Le avvisaglie dell’apertura di un nuovo fronte non mancano. Le Idf hanno ammassato carri armati al confine con il Paese dei Cedri fin dai primi giorni della guerra con Hamas, due brigate saranno presto ritirate da Gaza per essere riposizionate lungo la Linea blu e jet dell'aviazione israeliana hanno sorvolato Beirut nella giornata di domenica 7 dicembre. La tensione tra i due schieramenti, inoltre, ha raggiunto livelli molto elevati dopo l'eliminazione del numero due di Hamas a Beirut. “Preferiamo la via di una soluzione diplomatica, ma ci stiamo avvicinando al punto in cui la clessidra si capovolgerà”, ha affermato venerdì 5 gennaio il ministro della Difesa Yoav Gallant. I funzionari statunitensi temono anche che il premier Benjamin Netanyahu possa considerare l’allargamento della crisi al Libano come chiave della sua sopravvivenza politica, in un momento in cui è circondato dalle critiche per la sua incapacità di prevenire gli attacchi del 7 ottobre.

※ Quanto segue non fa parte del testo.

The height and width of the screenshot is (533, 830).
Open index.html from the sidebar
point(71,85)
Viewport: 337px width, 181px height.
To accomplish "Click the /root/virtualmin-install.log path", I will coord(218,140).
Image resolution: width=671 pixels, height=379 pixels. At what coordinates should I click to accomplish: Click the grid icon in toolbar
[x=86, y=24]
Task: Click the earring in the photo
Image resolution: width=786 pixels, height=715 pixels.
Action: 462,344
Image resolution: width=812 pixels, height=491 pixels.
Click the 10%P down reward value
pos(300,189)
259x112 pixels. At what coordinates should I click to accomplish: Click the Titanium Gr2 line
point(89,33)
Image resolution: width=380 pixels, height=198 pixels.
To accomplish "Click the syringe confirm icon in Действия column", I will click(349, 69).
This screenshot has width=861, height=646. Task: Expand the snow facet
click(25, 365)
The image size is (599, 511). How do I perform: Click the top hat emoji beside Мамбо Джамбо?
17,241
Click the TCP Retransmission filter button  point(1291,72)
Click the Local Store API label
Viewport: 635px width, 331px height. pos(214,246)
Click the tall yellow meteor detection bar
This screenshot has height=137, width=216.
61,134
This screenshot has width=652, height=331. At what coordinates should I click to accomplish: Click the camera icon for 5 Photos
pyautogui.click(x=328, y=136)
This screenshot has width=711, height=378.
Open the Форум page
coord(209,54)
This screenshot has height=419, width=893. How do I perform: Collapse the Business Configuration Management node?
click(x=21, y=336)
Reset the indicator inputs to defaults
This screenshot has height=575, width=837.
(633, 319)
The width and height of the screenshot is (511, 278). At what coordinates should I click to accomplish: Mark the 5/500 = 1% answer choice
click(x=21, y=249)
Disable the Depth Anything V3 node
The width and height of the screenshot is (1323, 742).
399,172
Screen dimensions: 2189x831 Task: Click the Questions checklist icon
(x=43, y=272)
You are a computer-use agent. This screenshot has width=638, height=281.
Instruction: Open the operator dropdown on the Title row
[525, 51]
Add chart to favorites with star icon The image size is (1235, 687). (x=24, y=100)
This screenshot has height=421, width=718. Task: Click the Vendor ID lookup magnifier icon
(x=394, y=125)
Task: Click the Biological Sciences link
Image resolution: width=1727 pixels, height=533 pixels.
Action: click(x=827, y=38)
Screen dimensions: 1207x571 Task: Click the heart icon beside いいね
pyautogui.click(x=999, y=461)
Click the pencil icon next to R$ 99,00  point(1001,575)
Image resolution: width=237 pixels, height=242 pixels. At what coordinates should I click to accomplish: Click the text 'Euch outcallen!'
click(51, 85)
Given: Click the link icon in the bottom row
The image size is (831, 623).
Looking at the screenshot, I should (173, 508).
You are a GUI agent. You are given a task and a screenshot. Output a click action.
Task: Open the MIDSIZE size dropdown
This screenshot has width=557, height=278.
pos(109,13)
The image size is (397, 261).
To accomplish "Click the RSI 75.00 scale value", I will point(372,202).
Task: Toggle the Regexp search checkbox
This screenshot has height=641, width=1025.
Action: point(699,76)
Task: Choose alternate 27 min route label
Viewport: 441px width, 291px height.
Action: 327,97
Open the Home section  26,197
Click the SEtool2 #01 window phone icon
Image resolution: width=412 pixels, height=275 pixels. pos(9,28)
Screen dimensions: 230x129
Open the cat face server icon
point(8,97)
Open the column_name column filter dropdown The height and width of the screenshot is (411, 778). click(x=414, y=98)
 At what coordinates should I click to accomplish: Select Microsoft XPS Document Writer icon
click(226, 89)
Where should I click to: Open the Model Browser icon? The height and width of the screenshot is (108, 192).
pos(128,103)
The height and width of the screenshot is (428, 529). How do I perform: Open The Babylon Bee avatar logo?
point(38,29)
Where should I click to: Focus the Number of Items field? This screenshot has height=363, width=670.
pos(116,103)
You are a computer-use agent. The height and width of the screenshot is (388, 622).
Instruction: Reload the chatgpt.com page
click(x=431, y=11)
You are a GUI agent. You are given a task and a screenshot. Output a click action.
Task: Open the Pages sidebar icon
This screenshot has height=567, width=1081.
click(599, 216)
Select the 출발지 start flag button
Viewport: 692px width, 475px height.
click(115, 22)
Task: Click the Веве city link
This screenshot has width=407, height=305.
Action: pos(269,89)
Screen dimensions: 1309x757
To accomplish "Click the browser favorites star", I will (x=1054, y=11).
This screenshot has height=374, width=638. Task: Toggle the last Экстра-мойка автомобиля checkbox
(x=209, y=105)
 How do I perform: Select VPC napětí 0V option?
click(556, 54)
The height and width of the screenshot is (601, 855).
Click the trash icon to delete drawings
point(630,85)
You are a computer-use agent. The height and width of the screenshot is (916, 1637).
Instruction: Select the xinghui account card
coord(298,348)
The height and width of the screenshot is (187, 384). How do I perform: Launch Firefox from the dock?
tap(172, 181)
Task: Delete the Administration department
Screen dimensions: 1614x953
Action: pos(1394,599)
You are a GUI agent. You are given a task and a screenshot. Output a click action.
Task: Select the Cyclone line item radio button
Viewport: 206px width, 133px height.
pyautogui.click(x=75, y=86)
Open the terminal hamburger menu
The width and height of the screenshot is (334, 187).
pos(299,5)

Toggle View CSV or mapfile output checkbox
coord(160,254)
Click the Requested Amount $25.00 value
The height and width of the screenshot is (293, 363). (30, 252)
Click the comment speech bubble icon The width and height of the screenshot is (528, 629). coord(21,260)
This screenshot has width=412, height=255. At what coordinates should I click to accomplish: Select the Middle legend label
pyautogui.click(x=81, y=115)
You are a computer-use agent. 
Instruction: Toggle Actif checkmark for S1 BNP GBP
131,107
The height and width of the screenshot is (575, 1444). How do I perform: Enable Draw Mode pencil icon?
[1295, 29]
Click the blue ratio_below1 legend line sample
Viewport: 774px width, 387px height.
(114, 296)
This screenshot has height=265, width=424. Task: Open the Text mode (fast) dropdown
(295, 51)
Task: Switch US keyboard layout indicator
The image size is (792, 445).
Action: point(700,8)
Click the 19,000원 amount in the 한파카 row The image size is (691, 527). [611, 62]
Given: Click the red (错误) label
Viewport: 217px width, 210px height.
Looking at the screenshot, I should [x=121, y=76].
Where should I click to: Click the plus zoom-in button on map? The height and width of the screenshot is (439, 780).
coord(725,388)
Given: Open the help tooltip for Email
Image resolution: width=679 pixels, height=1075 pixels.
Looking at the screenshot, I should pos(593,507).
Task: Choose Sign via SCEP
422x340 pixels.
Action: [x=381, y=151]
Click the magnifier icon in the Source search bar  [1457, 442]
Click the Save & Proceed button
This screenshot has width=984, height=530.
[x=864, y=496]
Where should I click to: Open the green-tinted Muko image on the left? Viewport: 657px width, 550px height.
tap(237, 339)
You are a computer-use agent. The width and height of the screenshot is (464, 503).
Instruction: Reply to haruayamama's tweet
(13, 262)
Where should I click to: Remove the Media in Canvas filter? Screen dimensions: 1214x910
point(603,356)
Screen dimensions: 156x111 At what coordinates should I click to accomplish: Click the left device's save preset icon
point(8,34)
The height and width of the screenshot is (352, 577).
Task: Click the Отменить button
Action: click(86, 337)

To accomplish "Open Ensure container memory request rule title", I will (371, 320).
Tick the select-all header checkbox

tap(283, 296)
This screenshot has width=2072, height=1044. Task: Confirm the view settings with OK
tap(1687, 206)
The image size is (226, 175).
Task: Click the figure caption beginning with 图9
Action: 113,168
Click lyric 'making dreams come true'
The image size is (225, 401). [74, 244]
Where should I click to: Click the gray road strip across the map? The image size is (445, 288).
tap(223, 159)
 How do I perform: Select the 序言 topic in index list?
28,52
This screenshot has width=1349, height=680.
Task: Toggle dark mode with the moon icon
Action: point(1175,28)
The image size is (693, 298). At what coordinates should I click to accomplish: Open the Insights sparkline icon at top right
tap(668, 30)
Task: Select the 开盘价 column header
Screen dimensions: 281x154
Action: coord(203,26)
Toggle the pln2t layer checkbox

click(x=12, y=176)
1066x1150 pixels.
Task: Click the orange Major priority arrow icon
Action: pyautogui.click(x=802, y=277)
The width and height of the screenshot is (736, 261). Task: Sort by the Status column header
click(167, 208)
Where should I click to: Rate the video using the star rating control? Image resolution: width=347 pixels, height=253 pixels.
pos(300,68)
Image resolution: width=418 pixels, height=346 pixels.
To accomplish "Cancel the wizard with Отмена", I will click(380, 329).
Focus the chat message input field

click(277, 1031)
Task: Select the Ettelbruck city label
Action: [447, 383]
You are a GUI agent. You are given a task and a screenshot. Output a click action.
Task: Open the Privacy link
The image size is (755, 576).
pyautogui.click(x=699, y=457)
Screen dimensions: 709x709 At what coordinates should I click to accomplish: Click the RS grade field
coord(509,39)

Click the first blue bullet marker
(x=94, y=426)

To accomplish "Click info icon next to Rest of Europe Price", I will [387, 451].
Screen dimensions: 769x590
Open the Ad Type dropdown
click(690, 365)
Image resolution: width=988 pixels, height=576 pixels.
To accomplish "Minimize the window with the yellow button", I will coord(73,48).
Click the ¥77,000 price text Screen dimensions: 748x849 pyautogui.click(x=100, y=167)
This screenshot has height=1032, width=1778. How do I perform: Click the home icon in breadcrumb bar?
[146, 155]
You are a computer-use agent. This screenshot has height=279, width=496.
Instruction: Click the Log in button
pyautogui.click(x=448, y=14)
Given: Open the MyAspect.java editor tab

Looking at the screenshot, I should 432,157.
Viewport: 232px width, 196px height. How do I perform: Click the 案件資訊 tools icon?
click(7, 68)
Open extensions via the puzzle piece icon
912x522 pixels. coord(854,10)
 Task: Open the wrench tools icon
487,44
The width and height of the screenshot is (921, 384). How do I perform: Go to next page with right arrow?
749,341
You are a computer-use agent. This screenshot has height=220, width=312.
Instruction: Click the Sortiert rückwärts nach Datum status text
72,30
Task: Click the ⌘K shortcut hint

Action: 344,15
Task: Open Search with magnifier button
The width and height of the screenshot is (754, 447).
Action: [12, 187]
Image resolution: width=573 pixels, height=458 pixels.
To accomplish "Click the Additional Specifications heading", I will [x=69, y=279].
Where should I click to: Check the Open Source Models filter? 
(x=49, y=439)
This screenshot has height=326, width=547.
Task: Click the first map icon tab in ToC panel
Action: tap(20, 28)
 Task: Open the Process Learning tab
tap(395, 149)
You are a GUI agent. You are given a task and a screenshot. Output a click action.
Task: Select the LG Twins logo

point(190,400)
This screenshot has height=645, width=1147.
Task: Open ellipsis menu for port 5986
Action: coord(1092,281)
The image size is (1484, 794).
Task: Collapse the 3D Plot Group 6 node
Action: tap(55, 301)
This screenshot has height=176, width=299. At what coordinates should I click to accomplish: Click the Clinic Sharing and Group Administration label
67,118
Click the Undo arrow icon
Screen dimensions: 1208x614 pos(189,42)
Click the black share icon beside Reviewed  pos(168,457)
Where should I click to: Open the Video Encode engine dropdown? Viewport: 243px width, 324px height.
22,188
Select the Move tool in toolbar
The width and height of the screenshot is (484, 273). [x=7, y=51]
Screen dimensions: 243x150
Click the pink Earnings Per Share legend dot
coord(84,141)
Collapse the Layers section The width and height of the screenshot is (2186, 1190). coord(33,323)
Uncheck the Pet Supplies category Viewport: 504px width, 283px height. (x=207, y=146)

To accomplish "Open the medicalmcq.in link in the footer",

Il Washington Post ha rivelato che, nel corso di conversazioni private, la Casa Bianca ha messo in guardia Israele sottolineando che un’escalation lungo il confine settentrionale sarebbe difficile da gestire per le Idf, considerando che in questo momento le loro risorse e i loro mezzi militari sono sparpagliati a causa delle operazioni nella Striscia. Secondo un’analisi della Defense intelligence agency, inoltre, operazioni su vasta scala dello Stato ebraico in Libano causerebbero “tra 300mila e 500mila vittime e ne risulterebbe una massiccia evacuazione di tutto il nord di Israele”, già in parte effettuata con l’allontanamento di 80mila persone dalla zona interessata dagli attacchi dei miliziani del Partito di Dio.

Bilal Saab, un esperto di Libano presso il Middle East institute di Washington, ha affermato che gli Hezbollah potrebbero colpire Israele più in profondità, prendendo di mira obiettivi sensibili come impianti petrolchimici e reattori nucleari, e che il loro arsenale è più vasto e avanzato rispetto a quello utilizzato nel conflitto del 2006.

Secondo lo studioso, vi è inoltre la possibilità che un’eventuale guerra aperta “non resterebbe limitata a questi due antagonisti” e che l’Iran possa ordinare l’attivazione delle milizie in tutta la regione.